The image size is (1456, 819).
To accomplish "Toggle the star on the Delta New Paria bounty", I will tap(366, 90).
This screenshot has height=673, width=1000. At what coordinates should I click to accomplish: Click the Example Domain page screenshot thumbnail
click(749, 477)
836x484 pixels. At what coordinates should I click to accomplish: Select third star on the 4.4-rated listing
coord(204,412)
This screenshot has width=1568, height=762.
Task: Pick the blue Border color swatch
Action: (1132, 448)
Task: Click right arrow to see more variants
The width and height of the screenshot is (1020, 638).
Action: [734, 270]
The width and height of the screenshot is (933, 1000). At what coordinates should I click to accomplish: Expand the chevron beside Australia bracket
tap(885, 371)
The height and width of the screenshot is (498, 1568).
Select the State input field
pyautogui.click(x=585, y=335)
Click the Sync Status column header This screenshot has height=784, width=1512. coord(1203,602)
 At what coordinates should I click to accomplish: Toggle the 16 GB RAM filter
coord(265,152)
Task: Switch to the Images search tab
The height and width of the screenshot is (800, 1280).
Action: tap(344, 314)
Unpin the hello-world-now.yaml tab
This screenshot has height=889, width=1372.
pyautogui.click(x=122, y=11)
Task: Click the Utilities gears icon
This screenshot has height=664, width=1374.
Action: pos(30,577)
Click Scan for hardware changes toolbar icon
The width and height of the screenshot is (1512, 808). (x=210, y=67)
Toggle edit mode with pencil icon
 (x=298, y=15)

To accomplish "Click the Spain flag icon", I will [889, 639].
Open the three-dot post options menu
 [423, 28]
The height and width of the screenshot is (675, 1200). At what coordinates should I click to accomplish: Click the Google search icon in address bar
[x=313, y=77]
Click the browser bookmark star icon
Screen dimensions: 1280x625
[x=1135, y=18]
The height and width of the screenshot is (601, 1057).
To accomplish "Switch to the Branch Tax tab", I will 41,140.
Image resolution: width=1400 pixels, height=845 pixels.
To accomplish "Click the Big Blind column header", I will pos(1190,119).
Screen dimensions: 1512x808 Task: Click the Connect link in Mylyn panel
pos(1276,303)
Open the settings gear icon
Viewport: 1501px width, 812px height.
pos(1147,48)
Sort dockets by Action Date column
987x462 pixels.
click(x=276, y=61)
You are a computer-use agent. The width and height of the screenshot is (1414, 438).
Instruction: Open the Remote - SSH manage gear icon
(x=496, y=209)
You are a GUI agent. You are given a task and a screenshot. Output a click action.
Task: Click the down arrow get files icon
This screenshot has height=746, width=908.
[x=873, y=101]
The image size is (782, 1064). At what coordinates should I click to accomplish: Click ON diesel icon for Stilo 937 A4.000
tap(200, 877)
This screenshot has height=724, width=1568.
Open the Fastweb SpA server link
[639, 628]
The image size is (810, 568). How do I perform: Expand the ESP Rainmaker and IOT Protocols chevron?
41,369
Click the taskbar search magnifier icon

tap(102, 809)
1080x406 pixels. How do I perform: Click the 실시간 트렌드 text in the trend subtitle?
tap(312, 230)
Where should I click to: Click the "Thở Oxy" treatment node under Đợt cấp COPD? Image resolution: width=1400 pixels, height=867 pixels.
────
:: Request ::
Rewrite the records above, replacing every "icon" with "button" and leaving everything else unchanged.

:: Result for this task ::
The image size is (1456, 819).
To accomplish "Toggle the star on the Delta New Paria bounty", I will tap(366, 90).
This screenshot has height=673, width=1000. At what coordinates should I click to accomplish: Click the Example Domain page screenshot thumbnail
click(749, 477)
836x484 pixels. At what coordinates should I click to accomplish: Select third star on the 4.4-rated listing
coord(204,412)
This screenshot has width=1568, height=762.
Task: Pick the blue Border color swatch
Action: (1132, 448)
Task: Click right arrow to see more variants
The width and height of the screenshot is (1020, 638).
Action: [734, 270]
The width and height of the screenshot is (933, 1000). At what coordinates should I click to accomplish: Expand the chevron beside Australia bracket
tap(885, 371)
The height and width of the screenshot is (498, 1568).
Select the State input field
pyautogui.click(x=585, y=335)
Click the Sync Status column header This screenshot has height=784, width=1512. coord(1203,602)
 At what coordinates should I click to accomplish: Toggle the 16 GB RAM filter
coord(265,152)
Task: Switch to the Images search tab
The height and width of the screenshot is (800, 1280).
Action: tap(344, 314)
Unpin the hello-world-now.yaml tab
This screenshot has height=889, width=1372.
pyautogui.click(x=122, y=11)
Task: Click the Utilities gears button
This screenshot has height=664, width=1374.
Action: pos(30,577)
Click Scan for hardware changes toolbar button
The width and height of the screenshot is (1512, 808). (x=210, y=67)
Toggle edit mode with pencil button
 (x=298, y=15)

To accomplish "Click the Spain flag button", I will [889, 639].
Open the three-dot post options menu
 [423, 28]
The height and width of the screenshot is (675, 1200). At what coordinates should I click to accomplish: Click the Google search button in address bar
[x=313, y=77]
Click the browser bookmark star button
Screen dimensions: 1280x625
[x=1135, y=18]
The height and width of the screenshot is (601, 1057).
To accomplish "Switch to the Branch Tax tab", I will 41,140.
Image resolution: width=1400 pixels, height=845 pixels.
To accomplish "Click the Big Blind column header", I will pos(1190,119).
Screen dimensions: 1512x808 Task: Click the Connect link in Mylyn panel
pos(1276,303)
Open the settings gear button
Viewport: 1501px width, 812px height.
pos(1147,48)
Sort dockets by Action Date column
987x462 pixels.
click(x=276, y=61)
You are a computer-use agent. The width and height of the screenshot is (1414, 438).
Instruction: Open the Remote - SSH manage gear button
(x=496, y=209)
You are a GUI agent. You are given a task and a screenshot. Output a click action.
Task: Click the down arrow get files button
This screenshot has height=746, width=908.
[x=873, y=101]
The image size is (782, 1064). At what coordinates should I click to accomplish: Click ON diesel button for Stilo 937 A4.000
tap(200, 877)
This screenshot has height=724, width=1568.
Open the Fastweb SpA server link
[639, 628]
The image size is (810, 568). How do I perform: Expand the ESP Rainmaker and IOT Protocols chevron?
41,369
Click the taskbar search magnifier button

tap(102, 809)
1080x406 pixels. How do I perform: Click the 실시간 트렌드 text in the trend subtitle?
tap(312, 230)
Where should I click to: Click the "Thở Oxy" treatment node under Đợt cấp COPD? Image resolution: width=1400 pixels, height=867 pixels.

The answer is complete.